§ **TASK PROMPT**:
All records are to be printed exactly as they appear.

◇ ◇ ◇ ◇

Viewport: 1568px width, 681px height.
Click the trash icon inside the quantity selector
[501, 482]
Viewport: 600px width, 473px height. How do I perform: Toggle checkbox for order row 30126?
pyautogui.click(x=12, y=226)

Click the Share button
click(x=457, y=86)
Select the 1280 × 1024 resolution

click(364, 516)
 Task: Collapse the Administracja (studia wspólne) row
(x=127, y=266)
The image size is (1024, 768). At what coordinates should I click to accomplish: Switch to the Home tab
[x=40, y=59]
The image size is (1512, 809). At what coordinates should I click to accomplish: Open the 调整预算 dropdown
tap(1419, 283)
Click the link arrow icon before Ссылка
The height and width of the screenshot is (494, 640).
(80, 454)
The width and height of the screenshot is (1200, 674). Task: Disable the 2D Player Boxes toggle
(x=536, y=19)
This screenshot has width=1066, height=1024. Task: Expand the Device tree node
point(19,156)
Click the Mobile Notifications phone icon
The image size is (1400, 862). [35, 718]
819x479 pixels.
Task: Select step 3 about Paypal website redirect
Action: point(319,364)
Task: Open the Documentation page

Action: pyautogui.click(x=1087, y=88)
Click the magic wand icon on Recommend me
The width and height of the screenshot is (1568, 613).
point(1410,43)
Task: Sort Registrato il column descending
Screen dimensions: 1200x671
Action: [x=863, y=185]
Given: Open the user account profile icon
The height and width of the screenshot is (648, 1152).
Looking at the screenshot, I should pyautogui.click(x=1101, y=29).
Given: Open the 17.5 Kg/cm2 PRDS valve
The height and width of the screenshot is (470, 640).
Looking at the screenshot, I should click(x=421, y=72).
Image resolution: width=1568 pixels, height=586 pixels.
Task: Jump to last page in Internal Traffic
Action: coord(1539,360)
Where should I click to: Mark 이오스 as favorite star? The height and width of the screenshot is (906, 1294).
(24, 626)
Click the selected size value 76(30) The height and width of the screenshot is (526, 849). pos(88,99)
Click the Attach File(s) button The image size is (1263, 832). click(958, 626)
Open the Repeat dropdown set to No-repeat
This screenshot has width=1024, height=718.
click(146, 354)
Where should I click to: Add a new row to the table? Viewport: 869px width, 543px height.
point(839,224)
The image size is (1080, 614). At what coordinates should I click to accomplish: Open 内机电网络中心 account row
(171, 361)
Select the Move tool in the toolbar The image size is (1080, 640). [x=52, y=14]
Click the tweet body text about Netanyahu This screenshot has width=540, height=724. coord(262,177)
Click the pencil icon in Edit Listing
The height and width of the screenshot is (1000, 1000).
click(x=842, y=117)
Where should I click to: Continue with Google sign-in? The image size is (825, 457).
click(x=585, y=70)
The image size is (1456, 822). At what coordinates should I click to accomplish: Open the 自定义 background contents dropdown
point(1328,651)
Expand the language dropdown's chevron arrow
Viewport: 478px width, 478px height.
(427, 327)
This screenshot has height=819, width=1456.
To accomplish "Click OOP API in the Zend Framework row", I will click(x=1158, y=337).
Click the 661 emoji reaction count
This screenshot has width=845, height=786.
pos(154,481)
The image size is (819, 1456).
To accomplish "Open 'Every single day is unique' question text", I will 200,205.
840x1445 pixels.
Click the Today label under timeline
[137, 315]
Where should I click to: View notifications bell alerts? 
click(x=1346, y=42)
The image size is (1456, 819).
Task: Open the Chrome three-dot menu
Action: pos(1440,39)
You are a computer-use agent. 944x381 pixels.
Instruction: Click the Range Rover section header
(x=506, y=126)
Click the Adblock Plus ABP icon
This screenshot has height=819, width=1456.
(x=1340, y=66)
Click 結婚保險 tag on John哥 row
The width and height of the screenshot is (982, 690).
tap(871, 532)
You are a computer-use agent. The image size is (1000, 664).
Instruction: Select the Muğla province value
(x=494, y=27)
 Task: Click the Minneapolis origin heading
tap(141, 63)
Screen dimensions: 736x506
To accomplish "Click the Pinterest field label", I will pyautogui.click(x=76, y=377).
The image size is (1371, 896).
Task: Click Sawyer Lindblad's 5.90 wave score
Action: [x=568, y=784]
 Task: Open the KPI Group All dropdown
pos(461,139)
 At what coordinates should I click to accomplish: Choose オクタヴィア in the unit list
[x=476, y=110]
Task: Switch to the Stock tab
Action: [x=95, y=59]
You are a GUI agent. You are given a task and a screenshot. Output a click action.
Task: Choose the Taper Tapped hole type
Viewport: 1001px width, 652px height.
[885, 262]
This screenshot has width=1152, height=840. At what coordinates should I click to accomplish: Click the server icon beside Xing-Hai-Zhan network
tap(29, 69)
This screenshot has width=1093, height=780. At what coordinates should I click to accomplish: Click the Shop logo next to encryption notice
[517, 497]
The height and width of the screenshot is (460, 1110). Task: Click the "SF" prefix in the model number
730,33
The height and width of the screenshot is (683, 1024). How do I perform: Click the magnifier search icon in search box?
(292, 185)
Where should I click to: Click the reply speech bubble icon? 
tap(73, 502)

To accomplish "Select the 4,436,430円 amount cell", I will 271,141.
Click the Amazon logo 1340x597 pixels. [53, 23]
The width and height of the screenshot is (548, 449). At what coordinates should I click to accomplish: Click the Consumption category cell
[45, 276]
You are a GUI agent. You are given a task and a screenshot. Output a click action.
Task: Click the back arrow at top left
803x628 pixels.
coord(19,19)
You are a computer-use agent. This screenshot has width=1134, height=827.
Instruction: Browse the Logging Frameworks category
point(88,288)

◇ ◇ ◇ ◇

§ **SOLUTION TO THE EXERCISE**:
Viewport: 1568px width, 681px height.
Click the trash icon inside the quantity selector
[501, 482]
Viewport: 600px width, 473px height. How do I perform: Toggle checkbox for order row 30126?
pyautogui.click(x=12, y=226)

Click the Share button
click(x=457, y=86)
Select the 1280 × 1024 resolution

click(364, 516)
 Task: Collapse the Administracja (studia wspólne) row
(x=127, y=266)
The image size is (1024, 768). At what coordinates should I click to accomplish: Switch to the Home tab
[x=40, y=59]
The image size is (1512, 809). At what coordinates should I click to accomplish: Open the 调整预算 dropdown
tap(1419, 283)
Click the link arrow icon before Ссылка
The height and width of the screenshot is (494, 640).
(80, 454)
The width and height of the screenshot is (1200, 674). Task: Disable the 2D Player Boxes toggle
(x=536, y=19)
This screenshot has width=1066, height=1024. Task: Expand the Device tree node
point(19,156)
Click the Mobile Notifications phone icon
The image size is (1400, 862). [35, 718]
819x479 pixels.
Task: Select step 3 about Paypal website redirect
Action: point(319,364)
Task: Open the Documentation page

Action: pyautogui.click(x=1087, y=88)
Click the magic wand icon on Recommend me
The width and height of the screenshot is (1568, 613).
point(1410,43)
Task: Sort Registrato il column descending
Screen dimensions: 1200x671
Action: [x=863, y=185]
Given: Open the user account profile icon
The height and width of the screenshot is (648, 1152).
Looking at the screenshot, I should pyautogui.click(x=1101, y=29).
Given: Open the 17.5 Kg/cm2 PRDS valve
The height and width of the screenshot is (470, 640).
Looking at the screenshot, I should click(x=421, y=72).
Image resolution: width=1568 pixels, height=586 pixels.
Task: Jump to last page in Internal Traffic
Action: coord(1539,360)
Where should I click to: Mark 이오스 as favorite star? The height and width of the screenshot is (906, 1294).
(24, 626)
Click the selected size value 76(30) The height and width of the screenshot is (526, 849). pos(88,99)
Click the Attach File(s) button The image size is (1263, 832). click(958, 626)
Open the Repeat dropdown set to No-repeat
This screenshot has width=1024, height=718.
click(146, 354)
Where should I click to: Add a new row to the table? Viewport: 869px width, 543px height.
point(839,224)
The image size is (1080, 614). At what coordinates should I click to accomplish: Open 内机电网络中心 account row
(171, 361)
Select the Move tool in the toolbar The image size is (1080, 640). [x=52, y=14]
Click the tweet body text about Netanyahu This screenshot has width=540, height=724. coord(262,177)
Click the pencil icon in Edit Listing
The height and width of the screenshot is (1000, 1000).
click(x=842, y=117)
Where should I click to: Continue with Google sign-in? The image size is (825, 457).
click(x=585, y=70)
The image size is (1456, 822). At what coordinates should I click to accomplish: Open the 自定义 background contents dropdown
point(1328,651)
Expand the language dropdown's chevron arrow
Viewport: 478px width, 478px height.
(427, 327)
This screenshot has height=819, width=1456.
To accomplish "Click OOP API in the Zend Framework row", I will click(x=1158, y=337).
Click the 661 emoji reaction count
This screenshot has width=845, height=786.
pos(154,481)
The image size is (819, 1456).
To accomplish "Open 'Every single day is unique' question text", I will 200,205.
840x1445 pixels.
Click the Today label under timeline
[137, 315]
Where should I click to: View notifications bell alerts? 
click(x=1346, y=42)
The image size is (1456, 819).
Task: Open the Chrome three-dot menu
Action: pos(1440,39)
You are a computer-use agent. 944x381 pixels.
Instruction: Click the Range Rover section header
(x=506, y=126)
Click the Adblock Plus ABP icon
This screenshot has height=819, width=1456.
(x=1340, y=66)
Click 結婚保險 tag on John哥 row
The width and height of the screenshot is (982, 690).
tap(871, 532)
You are a computer-use agent. The image size is (1000, 664).
Instruction: Select the Muğla province value
(x=494, y=27)
 Task: Click the Minneapolis origin heading
tap(141, 63)
Screen dimensions: 736x506
To accomplish "Click the Pinterest field label", I will pyautogui.click(x=76, y=377).
The image size is (1371, 896).
Task: Click Sawyer Lindblad's 5.90 wave score
Action: [x=568, y=784]
 Task: Open the KPI Group All dropdown
pos(461,139)
 At what coordinates should I click to accomplish: Choose オクタヴィア in the unit list
[x=476, y=110]
Task: Switch to the Stock tab
Action: [x=95, y=59]
You are a GUI agent. You are given a task and a screenshot. Output a click action.
Task: Choose the Taper Tapped hole type
Viewport: 1001px width, 652px height.
[885, 262]
This screenshot has width=1152, height=840. At what coordinates should I click to accomplish: Click the server icon beside Xing-Hai-Zhan network
tap(29, 69)
This screenshot has width=1093, height=780. At what coordinates should I click to accomplish: Click the Shop logo next to encryption notice
[517, 497]
The height and width of the screenshot is (460, 1110). Task: Click the "SF" prefix in the model number
730,33
The height and width of the screenshot is (683, 1024). How do I perform: Click the magnifier search icon in search box?
(292, 185)
Where should I click to: Click the reply speech bubble icon? 
tap(73, 502)

To accomplish "Select the 4,436,430円 amount cell", I will 271,141.
Click the Amazon logo 1340x597 pixels. [53, 23]
The width and height of the screenshot is (548, 449). At what coordinates should I click to accomplish: Click the Consumption category cell
[45, 276]
You are a GUI agent. You are given a task and a screenshot. Output a click action.
Task: Click the back arrow at top left
803x628 pixels.
coord(19,19)
You are a computer-use agent. This screenshot has width=1134, height=827.
Instruction: Browse the Logging Frameworks category
point(88,288)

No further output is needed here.